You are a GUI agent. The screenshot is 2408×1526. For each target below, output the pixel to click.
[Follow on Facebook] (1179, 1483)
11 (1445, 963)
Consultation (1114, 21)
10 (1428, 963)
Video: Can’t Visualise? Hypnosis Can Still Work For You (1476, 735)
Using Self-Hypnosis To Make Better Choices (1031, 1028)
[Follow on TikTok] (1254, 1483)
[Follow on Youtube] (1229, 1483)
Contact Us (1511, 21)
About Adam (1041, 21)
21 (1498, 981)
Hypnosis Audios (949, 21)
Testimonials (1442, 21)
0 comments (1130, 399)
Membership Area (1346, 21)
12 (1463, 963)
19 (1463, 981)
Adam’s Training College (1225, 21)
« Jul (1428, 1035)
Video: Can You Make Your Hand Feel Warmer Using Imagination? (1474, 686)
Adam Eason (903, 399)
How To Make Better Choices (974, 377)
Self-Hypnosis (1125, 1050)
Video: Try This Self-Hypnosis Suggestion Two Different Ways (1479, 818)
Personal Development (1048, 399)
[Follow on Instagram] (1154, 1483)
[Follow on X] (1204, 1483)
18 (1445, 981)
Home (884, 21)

****

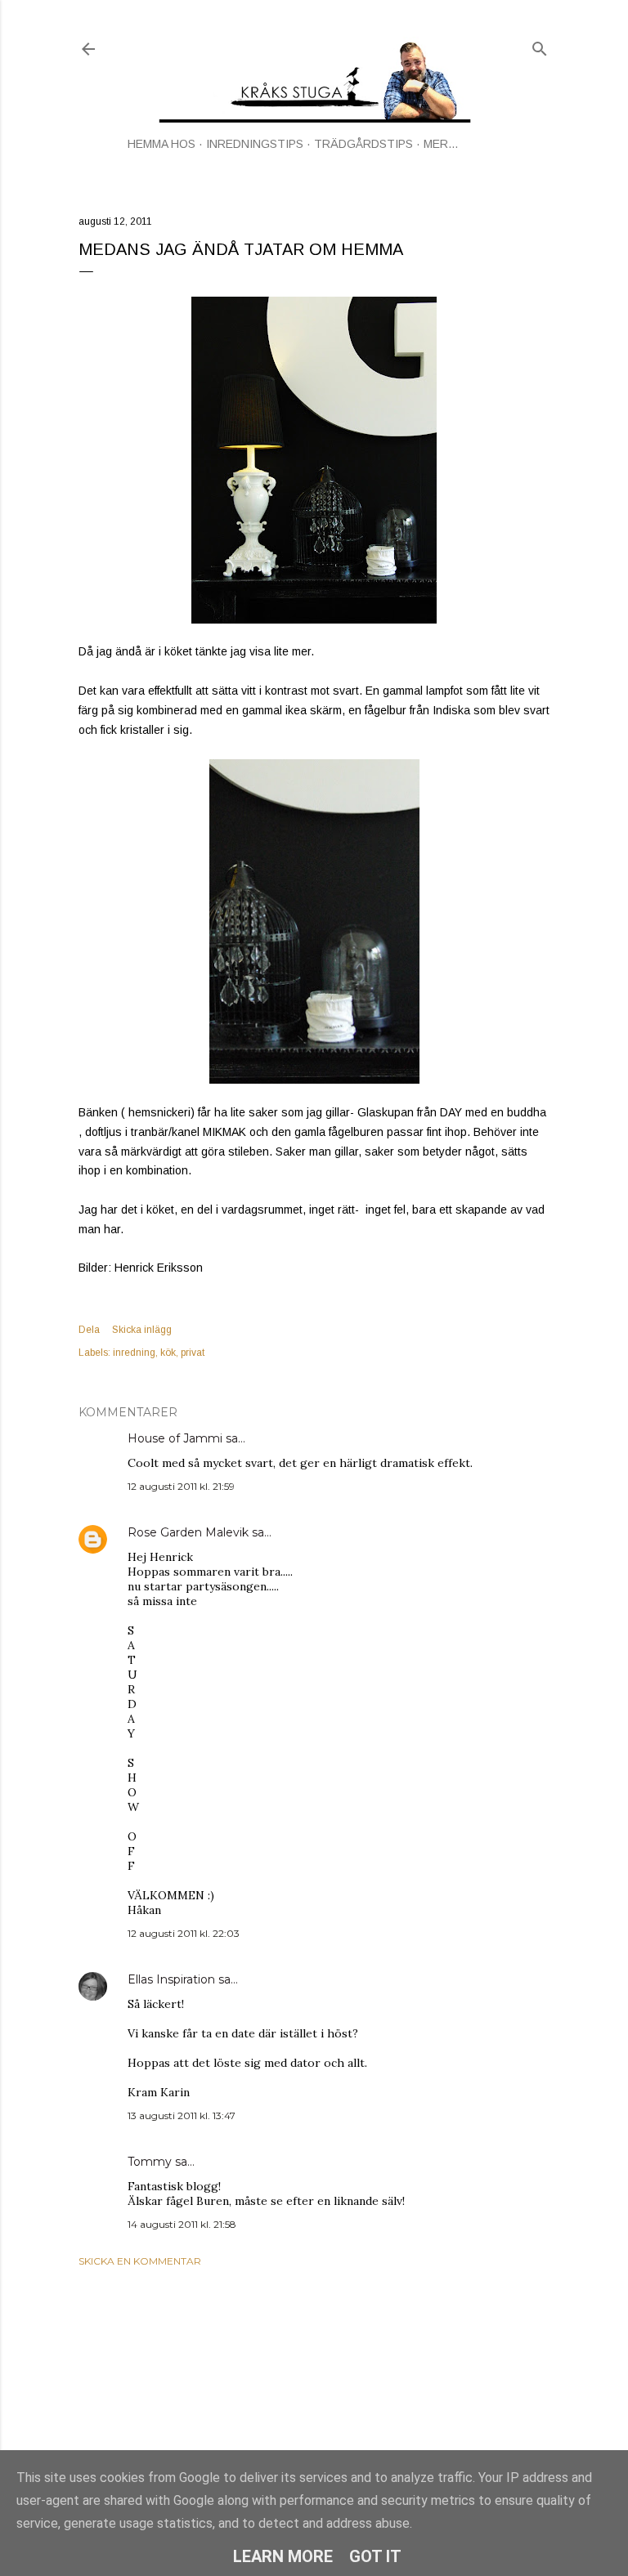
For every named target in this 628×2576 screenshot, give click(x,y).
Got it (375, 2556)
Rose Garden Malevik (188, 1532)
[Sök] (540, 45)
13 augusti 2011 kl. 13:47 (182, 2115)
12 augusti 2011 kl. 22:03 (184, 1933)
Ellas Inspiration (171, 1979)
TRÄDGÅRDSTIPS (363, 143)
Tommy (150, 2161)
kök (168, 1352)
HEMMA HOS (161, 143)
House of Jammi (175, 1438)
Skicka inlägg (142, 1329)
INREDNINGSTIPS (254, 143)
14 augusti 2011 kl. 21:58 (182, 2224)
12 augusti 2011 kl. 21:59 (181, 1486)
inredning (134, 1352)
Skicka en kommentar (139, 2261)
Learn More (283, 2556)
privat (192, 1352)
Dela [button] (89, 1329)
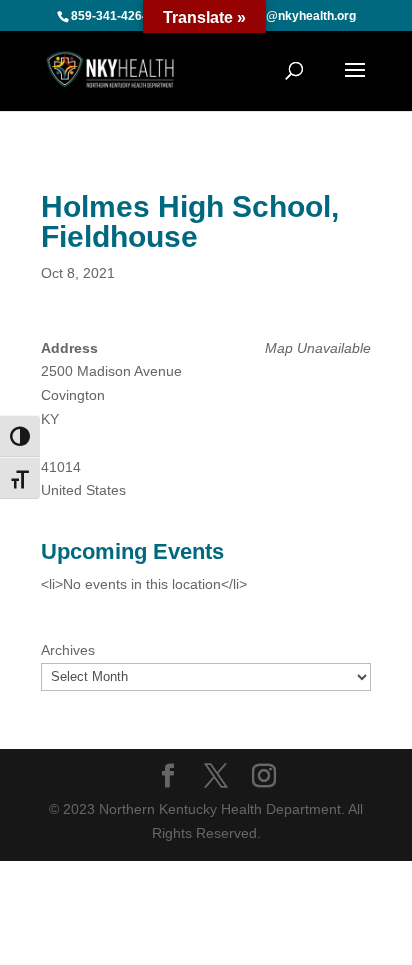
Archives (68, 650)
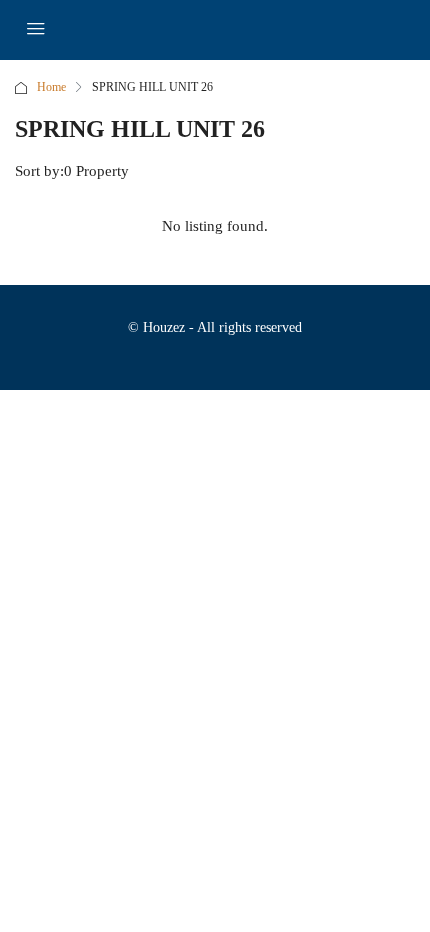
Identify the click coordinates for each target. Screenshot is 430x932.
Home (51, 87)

****

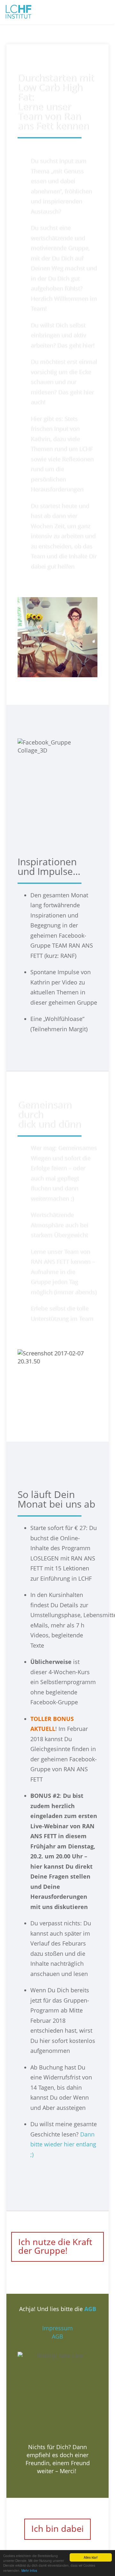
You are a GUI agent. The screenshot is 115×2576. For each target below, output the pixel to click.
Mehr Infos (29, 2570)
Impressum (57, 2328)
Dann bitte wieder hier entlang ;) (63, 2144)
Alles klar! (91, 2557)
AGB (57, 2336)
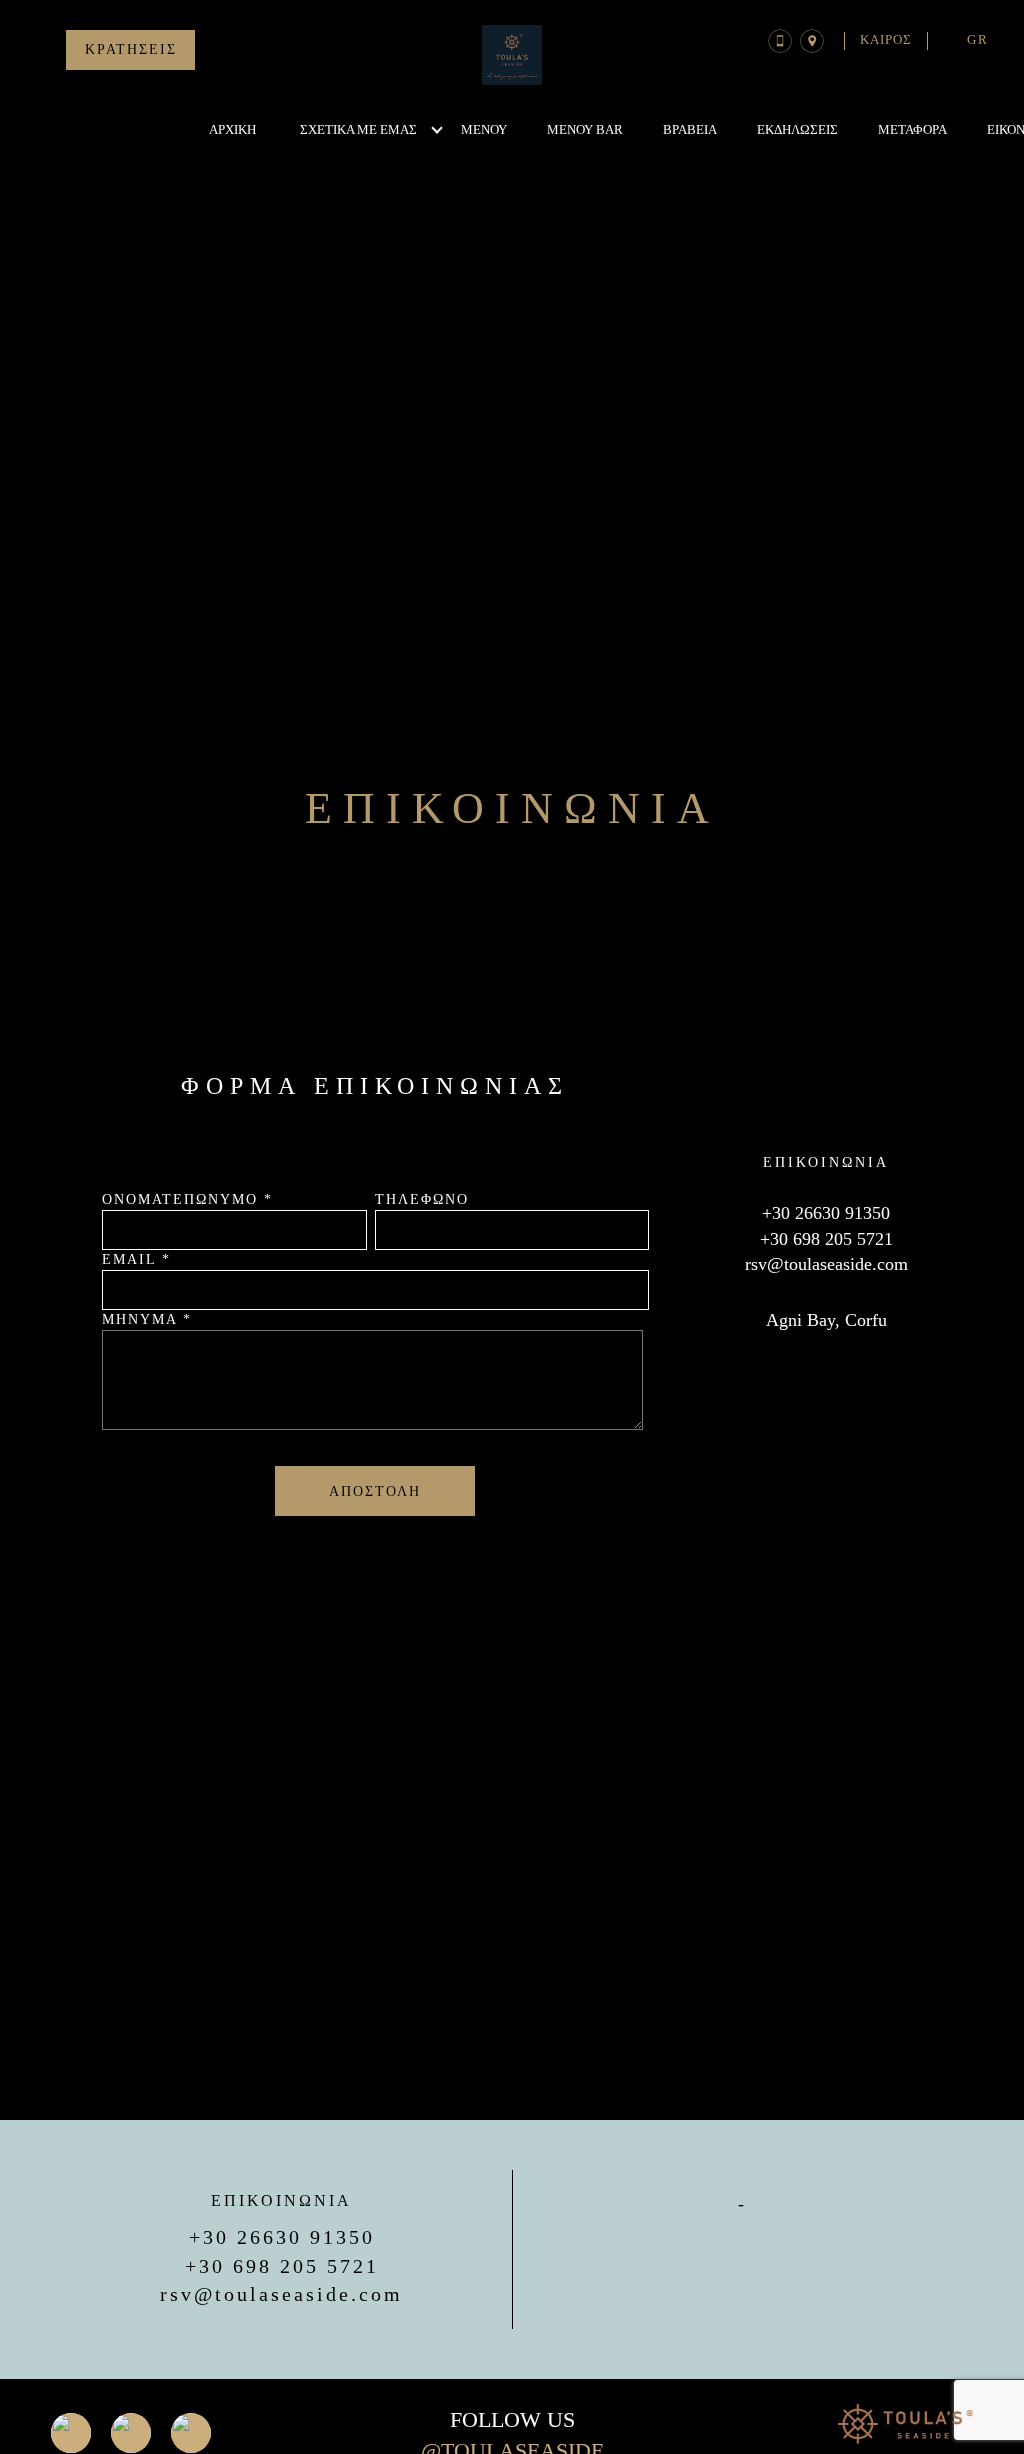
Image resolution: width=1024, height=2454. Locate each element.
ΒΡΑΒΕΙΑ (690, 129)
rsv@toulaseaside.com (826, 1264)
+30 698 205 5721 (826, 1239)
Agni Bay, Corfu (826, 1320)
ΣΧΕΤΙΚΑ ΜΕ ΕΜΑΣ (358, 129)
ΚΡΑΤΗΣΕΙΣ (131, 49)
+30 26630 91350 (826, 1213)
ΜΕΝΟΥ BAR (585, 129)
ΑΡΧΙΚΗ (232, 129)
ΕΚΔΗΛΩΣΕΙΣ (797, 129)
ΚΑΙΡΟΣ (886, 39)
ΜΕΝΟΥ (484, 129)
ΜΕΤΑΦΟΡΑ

****

Beginning at the line with "You are a GUI agent. The screenshot is 2408×1526." and stopping after the line with "Video: Can’t Visualise?", please write out every line of the data above exactly and nothing else.

• **Solution to this problem**
You are a GUI agent. The screenshot is 2408×1526. For each target below, output the pixel to click.
[Follow on Facebook] (1179, 1483)
11 (1445, 963)
Consultation (1114, 21)
10 (1428, 963)
Video: Can’t Visualise? Hypnosis Can Still Work For You (1476, 735)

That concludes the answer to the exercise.